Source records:
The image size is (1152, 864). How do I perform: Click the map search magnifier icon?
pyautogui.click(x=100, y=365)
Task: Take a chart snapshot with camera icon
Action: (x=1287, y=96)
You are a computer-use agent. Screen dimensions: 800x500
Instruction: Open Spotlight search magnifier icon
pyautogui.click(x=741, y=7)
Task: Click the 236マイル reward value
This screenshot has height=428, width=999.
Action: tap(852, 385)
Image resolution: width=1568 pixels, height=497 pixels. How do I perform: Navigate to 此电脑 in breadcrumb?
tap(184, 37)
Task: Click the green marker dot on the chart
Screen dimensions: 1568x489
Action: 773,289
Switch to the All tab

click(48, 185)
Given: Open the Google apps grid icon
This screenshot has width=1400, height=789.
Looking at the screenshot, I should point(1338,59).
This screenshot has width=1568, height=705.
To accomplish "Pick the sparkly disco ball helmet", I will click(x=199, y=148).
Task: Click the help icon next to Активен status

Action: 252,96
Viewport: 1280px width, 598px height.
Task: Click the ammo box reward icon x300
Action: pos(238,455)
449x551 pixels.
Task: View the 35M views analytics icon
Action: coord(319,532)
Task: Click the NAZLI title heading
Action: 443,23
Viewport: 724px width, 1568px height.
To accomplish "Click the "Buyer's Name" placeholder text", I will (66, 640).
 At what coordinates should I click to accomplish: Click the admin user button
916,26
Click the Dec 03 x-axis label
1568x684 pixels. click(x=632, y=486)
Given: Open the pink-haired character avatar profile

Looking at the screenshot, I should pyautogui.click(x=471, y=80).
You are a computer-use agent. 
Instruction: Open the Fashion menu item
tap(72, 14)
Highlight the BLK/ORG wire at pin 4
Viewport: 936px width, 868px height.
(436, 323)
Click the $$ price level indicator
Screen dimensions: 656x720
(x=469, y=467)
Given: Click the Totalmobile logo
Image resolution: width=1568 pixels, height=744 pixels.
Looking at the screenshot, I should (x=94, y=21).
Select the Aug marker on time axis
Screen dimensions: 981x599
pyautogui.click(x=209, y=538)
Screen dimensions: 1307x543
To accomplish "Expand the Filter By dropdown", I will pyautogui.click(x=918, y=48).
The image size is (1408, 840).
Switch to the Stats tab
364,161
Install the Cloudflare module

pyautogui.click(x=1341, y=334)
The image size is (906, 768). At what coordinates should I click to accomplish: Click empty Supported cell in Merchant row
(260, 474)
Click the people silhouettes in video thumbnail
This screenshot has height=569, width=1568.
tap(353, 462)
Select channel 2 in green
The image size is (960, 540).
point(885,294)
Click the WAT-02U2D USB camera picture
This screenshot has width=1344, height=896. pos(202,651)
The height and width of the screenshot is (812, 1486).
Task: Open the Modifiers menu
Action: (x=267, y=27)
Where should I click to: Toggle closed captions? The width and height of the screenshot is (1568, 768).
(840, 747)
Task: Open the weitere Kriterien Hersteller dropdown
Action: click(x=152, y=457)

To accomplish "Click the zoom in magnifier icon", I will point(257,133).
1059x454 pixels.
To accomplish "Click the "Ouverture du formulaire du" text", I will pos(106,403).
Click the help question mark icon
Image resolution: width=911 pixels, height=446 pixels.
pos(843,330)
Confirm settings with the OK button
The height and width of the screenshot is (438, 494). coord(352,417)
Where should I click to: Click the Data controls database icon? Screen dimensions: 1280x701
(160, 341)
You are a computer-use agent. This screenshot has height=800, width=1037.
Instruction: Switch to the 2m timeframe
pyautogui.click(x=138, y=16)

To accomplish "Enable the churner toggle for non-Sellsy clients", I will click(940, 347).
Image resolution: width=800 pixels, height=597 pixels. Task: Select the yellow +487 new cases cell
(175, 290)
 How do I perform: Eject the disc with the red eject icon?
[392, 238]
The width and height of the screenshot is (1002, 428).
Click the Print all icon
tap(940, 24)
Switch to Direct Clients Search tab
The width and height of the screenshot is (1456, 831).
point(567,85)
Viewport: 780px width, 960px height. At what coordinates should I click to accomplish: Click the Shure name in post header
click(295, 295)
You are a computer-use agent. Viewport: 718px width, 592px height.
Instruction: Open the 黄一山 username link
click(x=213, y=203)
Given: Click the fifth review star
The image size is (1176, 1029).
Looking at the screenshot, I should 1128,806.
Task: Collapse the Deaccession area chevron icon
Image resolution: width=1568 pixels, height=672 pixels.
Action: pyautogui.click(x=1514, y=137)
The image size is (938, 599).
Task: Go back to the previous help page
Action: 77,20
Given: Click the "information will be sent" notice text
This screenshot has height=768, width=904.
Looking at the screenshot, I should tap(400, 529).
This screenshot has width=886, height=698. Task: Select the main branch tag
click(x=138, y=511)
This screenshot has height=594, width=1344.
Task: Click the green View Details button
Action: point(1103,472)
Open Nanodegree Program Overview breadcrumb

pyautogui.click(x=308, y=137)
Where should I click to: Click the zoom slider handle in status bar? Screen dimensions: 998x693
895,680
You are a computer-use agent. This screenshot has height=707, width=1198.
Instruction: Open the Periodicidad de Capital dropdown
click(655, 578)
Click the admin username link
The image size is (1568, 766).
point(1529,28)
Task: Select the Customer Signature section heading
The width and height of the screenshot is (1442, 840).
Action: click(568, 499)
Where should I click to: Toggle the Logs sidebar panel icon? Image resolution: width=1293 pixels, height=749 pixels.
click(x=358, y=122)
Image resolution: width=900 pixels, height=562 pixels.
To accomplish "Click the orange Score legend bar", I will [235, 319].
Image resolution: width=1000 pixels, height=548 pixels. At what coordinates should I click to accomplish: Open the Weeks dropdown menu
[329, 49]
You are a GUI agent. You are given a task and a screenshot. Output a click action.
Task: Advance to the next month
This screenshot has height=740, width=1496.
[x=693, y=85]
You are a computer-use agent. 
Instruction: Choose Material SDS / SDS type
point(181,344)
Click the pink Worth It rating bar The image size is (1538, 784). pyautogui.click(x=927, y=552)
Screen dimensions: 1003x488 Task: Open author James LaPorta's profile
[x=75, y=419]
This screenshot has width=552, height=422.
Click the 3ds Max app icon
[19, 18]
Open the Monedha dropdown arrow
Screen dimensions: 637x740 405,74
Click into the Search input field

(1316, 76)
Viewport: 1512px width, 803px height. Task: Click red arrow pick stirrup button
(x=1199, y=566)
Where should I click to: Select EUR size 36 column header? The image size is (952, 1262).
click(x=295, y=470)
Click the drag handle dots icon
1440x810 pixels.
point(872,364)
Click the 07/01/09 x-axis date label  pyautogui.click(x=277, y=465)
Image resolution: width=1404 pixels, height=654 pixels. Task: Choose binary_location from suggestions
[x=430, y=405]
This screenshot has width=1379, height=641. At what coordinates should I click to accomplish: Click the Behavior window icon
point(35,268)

Prompt
Looking at the records above, return exactly the lines from the line with "Image resolution: width=800" to the line with "Task: Collapse the", both ends included.

Answer to this task
Image resolution: width=800 pixels, height=597 pixels. Task: Select the yellow +487 new cases cell
(175, 290)
 How do I perform: Eject the disc with the red eject icon?
[392, 238]
The width and height of the screenshot is (1002, 428).
Click the Print all icon
tap(940, 24)
Switch to Direct Clients Search tab
The width and height of the screenshot is (1456, 831).
point(567,85)
Viewport: 780px width, 960px height. At what coordinates should I click to accomplish: Click the Shure name in post header
click(295, 295)
You are a computer-use agent. Viewport: 718px width, 592px height.
Instruction: Open the 黄一山 username link
click(x=213, y=203)
Given: Click the fifth review star
The image size is (1176, 1029).
Looking at the screenshot, I should 1128,806.
Task: Collapse the Deaccession area chevron icon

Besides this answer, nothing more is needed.